Hi Paul, Nasta, Dave,

since this thread is namend "Fun things to do with an MC68EC020" I have a funny and very unusual idea for you to think about. :idea:

A bit like an intellectual game, but could turn out more practical that it looks at first. Allowing the most simple, yet 32 Bit, QL 68EC020 hardware ever. :D
No dealing with shadow RAM. No need for 32 Bit wide ROM. Easiest OS updates without need for Flash. Most simple address decoding you can imagine. And even supplying mass storage.

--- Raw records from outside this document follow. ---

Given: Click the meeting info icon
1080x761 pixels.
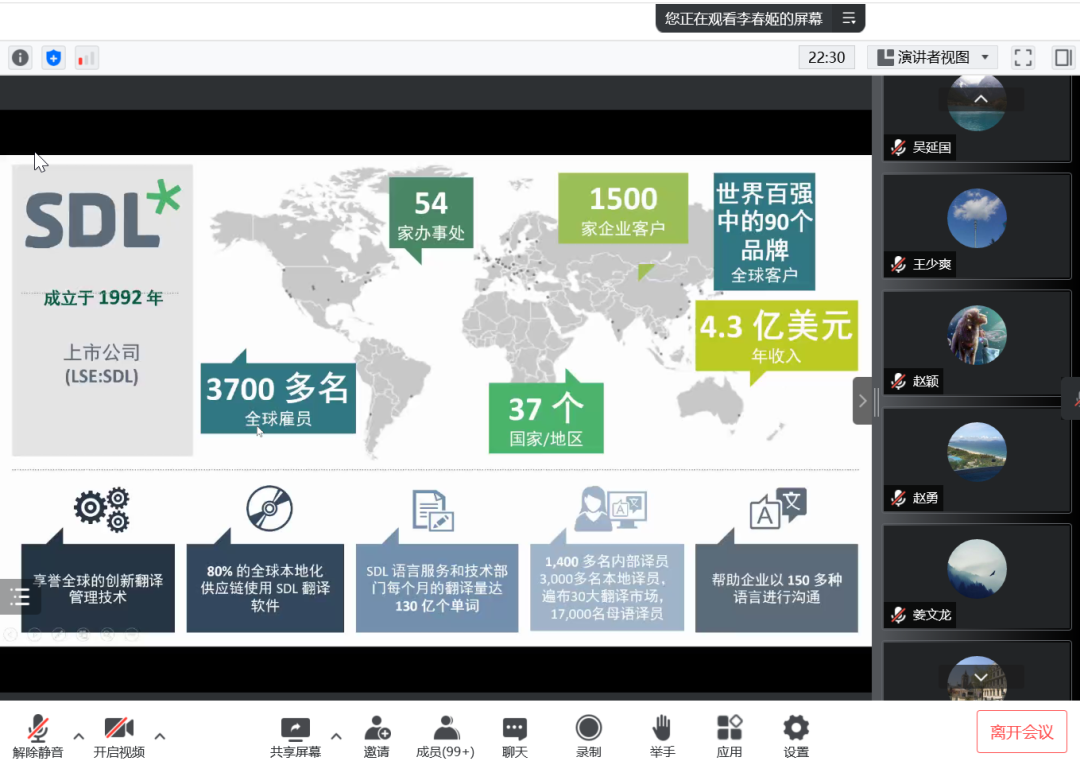Looking at the screenshot, I should tap(20, 58).

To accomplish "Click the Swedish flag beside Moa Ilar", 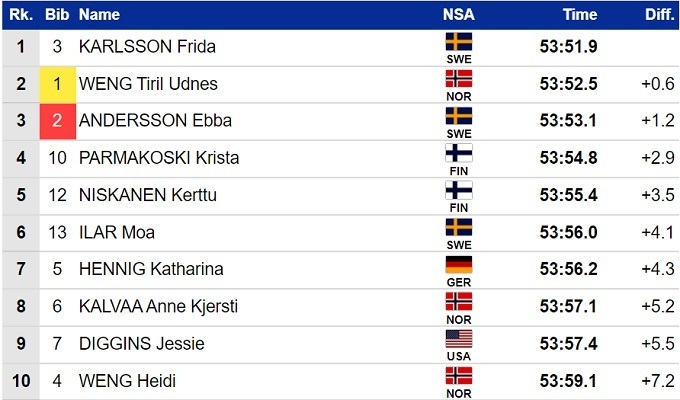I will [x=459, y=228].
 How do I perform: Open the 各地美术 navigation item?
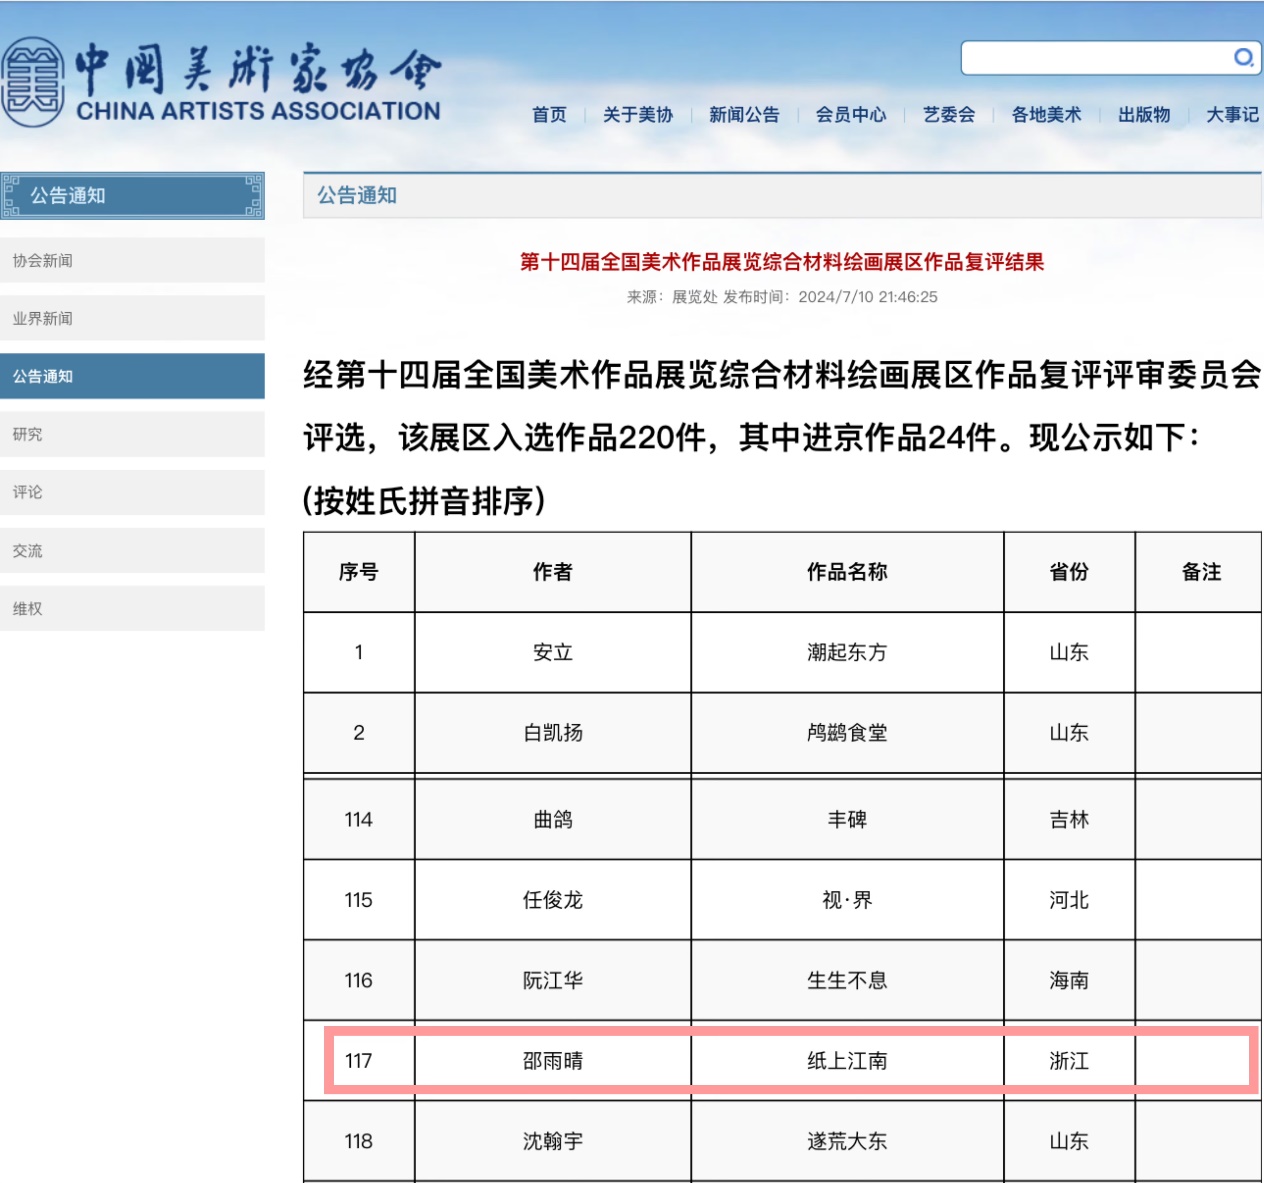[x=1046, y=115]
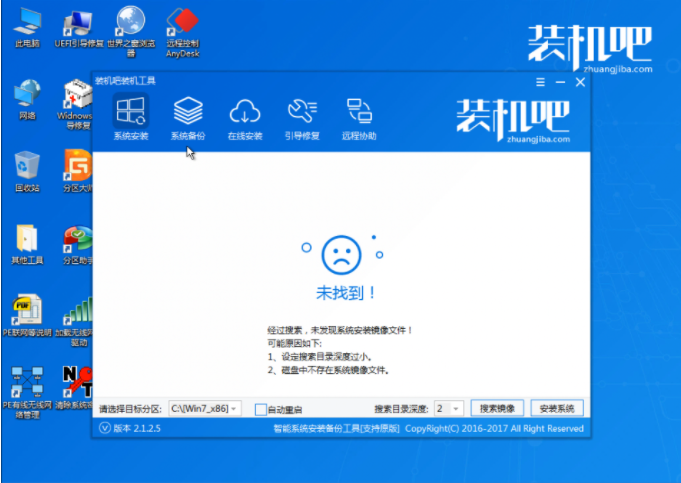
Task: Open the 其他工具 folder on desktop
Action: (x=27, y=241)
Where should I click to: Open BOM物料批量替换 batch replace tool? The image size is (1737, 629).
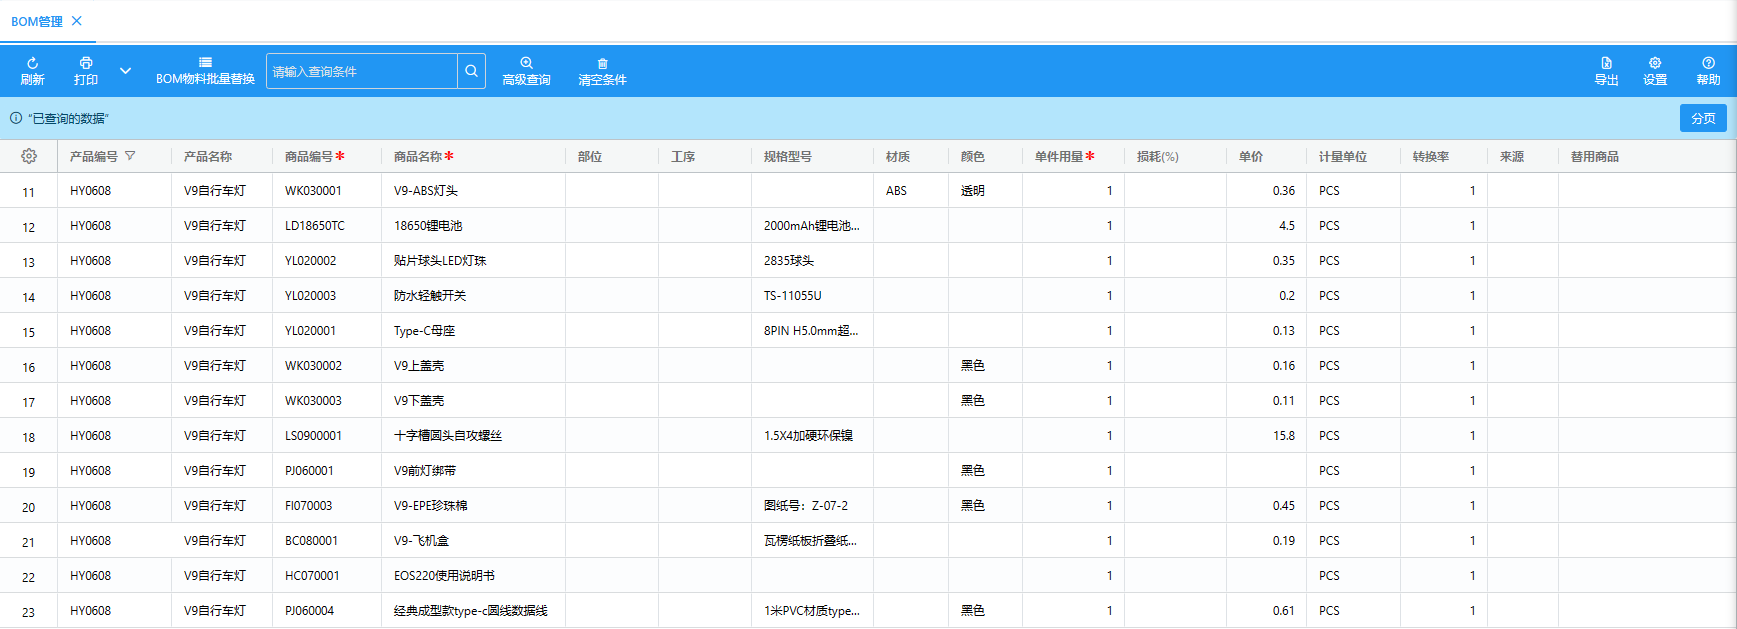coord(205,70)
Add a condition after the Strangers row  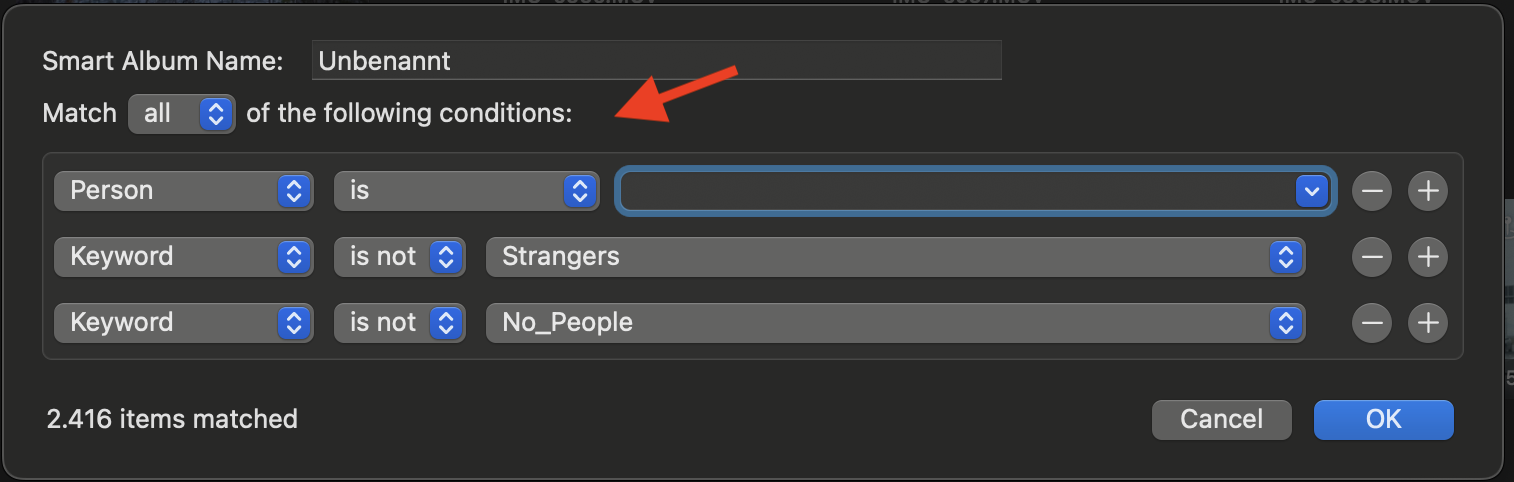(x=1428, y=257)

1. Simply make all areas 32 BIt wide SRAM except $1C000 to $28000, which you make 8 Bit wide QL style bus.
2. Provide 8 KB of primitive 8 bit ROM somewhere between $1C000 and $20000 (No ROM at $0!)
3. Provide 4 simple I/O pins (3 registered out, one input with pullup) connected to an SD card socket.
4. Place 4 pullups on some specific data lines (and maybe pulldowns on the other data lines)
5. Provide a register that disables SRAM chip select on powerup, and can be set later.

The major trick is: On the first two 32 Bit wide CPU accesses to SRAM area at address $0 and $4, the pullups will "feed" the 68EC020 with an invalid SSP, but meaningful reset vector to a loader in ROM, which then enables SRAM Chip select. The loader sets SSP, fetches the ROM binary (Minerva plus storage driver, e.g. Qubide or QL-SD) from SDHC card, copies it to $0 in SRAM, then loads new SSP from $0 and jumps to the new reset vector at $4.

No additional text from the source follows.